Teaching Kids About Positive Social Relationships to Improve Their Mental Health
Children learn many habits early on in life. Many of those habits are what form their abilities, patterns, and behaviours as adults. Mental health habits are also formed early in life, and there are things you can do to encourage healthy mental habits in your kids. When you focus on the fact that mental care is just as important as physical care, your children will have a better understanding of how to make their overall well-being a priority.
One aspect of mental wellness is having positive social relationships. Even when your children are little, you can encourage them to cultivate healthy relationships with family members, caregivers, and friends. What you teach them about relationships now will form how they view social interactions in the future.
Why are positive social relationships so important for children? More importantly, what can you do to teach your kids about developing positive relationships for the well-being of their mental health?

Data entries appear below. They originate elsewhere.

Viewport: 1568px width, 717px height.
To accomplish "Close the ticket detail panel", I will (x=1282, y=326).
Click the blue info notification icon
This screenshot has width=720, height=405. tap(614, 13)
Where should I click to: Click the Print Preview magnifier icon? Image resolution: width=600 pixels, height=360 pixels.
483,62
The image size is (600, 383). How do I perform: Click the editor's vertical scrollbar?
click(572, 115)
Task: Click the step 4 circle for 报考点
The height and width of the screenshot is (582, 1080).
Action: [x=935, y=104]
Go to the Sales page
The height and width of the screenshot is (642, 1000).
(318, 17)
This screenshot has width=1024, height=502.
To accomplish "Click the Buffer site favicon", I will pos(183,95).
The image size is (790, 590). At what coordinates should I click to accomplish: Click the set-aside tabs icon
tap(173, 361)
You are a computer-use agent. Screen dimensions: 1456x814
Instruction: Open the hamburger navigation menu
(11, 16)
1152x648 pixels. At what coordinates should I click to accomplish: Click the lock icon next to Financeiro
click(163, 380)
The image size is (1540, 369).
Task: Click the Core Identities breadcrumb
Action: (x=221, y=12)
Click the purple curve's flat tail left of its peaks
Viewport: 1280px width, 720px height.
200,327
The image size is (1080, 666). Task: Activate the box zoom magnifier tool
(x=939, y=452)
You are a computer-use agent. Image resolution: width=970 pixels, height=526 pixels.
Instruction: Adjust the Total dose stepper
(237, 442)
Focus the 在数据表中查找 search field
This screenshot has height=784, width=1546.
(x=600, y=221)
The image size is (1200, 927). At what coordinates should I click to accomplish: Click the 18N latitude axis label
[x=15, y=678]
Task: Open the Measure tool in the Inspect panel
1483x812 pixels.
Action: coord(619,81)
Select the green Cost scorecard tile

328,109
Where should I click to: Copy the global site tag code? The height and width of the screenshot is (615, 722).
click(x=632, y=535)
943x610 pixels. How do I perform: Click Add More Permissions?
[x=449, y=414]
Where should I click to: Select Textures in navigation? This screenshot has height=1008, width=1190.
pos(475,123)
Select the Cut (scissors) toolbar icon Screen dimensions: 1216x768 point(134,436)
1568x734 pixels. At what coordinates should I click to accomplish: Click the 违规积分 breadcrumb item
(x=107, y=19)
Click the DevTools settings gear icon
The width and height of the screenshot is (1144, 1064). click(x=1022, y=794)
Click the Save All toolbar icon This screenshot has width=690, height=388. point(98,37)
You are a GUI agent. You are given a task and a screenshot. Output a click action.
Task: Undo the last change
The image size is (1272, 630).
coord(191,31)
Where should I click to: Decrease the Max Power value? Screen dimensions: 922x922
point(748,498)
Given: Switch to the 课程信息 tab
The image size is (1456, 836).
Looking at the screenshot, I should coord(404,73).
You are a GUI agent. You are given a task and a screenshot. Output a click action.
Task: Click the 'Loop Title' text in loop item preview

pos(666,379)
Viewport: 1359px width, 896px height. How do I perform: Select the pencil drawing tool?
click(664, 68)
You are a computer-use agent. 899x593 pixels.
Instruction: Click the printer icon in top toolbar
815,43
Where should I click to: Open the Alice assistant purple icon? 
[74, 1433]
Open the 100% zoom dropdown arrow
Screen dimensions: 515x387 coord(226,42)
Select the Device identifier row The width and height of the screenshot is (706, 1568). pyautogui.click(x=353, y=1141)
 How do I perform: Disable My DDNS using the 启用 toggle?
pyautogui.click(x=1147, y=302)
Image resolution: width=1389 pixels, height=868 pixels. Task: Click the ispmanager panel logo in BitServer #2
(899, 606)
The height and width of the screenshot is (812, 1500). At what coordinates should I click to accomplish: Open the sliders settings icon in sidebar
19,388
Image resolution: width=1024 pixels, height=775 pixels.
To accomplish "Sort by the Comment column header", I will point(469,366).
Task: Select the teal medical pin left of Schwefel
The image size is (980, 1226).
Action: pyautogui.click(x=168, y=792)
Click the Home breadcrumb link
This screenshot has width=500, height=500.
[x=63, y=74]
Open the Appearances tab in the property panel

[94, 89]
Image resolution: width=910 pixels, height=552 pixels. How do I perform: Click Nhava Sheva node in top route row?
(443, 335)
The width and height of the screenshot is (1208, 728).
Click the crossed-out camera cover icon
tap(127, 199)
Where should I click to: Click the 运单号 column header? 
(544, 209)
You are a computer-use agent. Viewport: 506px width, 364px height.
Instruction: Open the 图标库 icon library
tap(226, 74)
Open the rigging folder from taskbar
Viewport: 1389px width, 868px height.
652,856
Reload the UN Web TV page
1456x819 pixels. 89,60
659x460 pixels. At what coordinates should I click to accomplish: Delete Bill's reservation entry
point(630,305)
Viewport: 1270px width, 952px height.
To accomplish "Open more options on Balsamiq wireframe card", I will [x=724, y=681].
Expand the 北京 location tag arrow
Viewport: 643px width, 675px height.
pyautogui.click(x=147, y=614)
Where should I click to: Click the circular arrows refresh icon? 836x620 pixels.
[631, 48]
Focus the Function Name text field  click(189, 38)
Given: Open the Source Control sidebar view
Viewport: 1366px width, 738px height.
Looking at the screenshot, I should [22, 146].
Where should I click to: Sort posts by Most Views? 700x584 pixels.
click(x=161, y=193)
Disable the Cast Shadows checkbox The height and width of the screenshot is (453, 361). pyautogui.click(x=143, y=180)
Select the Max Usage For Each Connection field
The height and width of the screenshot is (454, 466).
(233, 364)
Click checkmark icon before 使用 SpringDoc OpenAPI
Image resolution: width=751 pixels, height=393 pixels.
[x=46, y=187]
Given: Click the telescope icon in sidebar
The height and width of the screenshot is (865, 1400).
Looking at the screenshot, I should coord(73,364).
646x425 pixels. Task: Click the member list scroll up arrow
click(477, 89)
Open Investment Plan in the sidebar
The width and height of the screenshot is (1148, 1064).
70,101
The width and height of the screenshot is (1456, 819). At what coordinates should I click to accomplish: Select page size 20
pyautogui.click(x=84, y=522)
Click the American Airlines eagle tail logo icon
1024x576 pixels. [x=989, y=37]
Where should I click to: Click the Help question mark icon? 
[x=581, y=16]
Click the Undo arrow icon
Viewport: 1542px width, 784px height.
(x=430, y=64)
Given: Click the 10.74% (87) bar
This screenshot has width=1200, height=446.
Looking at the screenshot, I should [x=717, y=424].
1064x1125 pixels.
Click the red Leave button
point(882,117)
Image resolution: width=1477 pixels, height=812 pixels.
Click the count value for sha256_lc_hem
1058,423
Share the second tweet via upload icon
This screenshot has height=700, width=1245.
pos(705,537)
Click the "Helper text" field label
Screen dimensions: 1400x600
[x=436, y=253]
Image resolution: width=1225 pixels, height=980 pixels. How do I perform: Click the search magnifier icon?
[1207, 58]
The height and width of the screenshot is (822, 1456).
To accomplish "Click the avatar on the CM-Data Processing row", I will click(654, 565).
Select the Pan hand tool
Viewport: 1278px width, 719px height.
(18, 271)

Why Socialization is Important
Teaching your kids the importance of positive socialization at a young age will reap lifelong benefits. By interacting with other children, your little ones will:
- Develop a greater sense of who they are
- Learn about problem-solving
- Learn how to set boundaries
- Learn to have empathy for others
Being around other people will allow your children to consistently grow in their social development. But, healthy adult relationships are just as important. When your children have caring adults in their lives, they’ll be more likely to develop secure attachments. They’ll have a greater sense of being valued and worthy of love. That might seem like a small thing now, but it’s crucial for your children’s proper development, and can help them become well-adjusted adults who are independent and confident.
You can do your part as a parent by setting aside time each day to give your full attention to your little one – no phones, televisions, or other distractions. The social relationship between you and your child will likely be the first one they experience. Commit to being a healthy model for them so they know what to expect and how to act when they interact with others outside the home.
Creating Socialization Habits
There are plenty of ways to teach your kids about developing positive social relationships. Thanks to advancements in technology, they can connect with family members and friends from just about anywhere. If you’re not sure how to get started with these habits, try some of the following ideas:
- Using Skype or Zoom to catch up with loved ones
- Setting up “grandparent days” for your kids
- Walking through the neighborhood and saying hello to people they know
- Signing them up for a class or club
- Having friends or family members over for dinner
When you create socialization habits in your children, they’ll have a stronger sense of well-being. Studies have shown that kids who enjoy close friendships in their early years tend to have lower rates of anxiety and depression than adults. Healthy relationships can even lead to a longer lifespan.
Don’t be afraid to follow the natural interests and tendencies your child already has when you’re trying to create stronger socialization habits. Do they have a particular hobby? Try to connect them with family members or friends who share those interests. Do they enjoy sports? Sign them up for a team! By utilizing the things your children already enjoy, they’ll be more comfortable interacting with others and growing stronger relationships based on common ground and interests.
How to Foster Positive Relationships With Different Groups of People
Developing socialization habits in your children is about more than encouraging them to talk to people they know. It’s about teaching them how to form positive social relationships with almost anyone.
Children need to know that we live in a diverse world, and everyone communicates differently. For example, many people are neurodiverse – they have a range of neurological differences. It’s estimated that 15-20% of the population is neurodiverse, many with conditions like autism, dyslexia, or ADHD. Some neurodiverse individuals don’t speak much, while some are completely nonverbal and have to communicate in other ways.
Teaching your children the importance of positive social relationships between neurodiverse and neurotypical people will help them with their communication efforts for the rest of their lives. When your children recognize that not everyone communicates the same way, they’ll be more likely to adapt to different situations. More importantly, they’ll learn how to be empathetic, and less stressed over “differences.”
As you can see, the benefits of positive social relationships for kids are seemingly endless. Positive relationships will boost their self-esteem and their sense of worthwhile teaching them how to interact with different groups of people. With so much evidence pointing toward the mental health benefits of positive social relationships, it’s never too early to start forming these habits in your children, so they can enjoy the benefits now, and as they grow into teens and adults.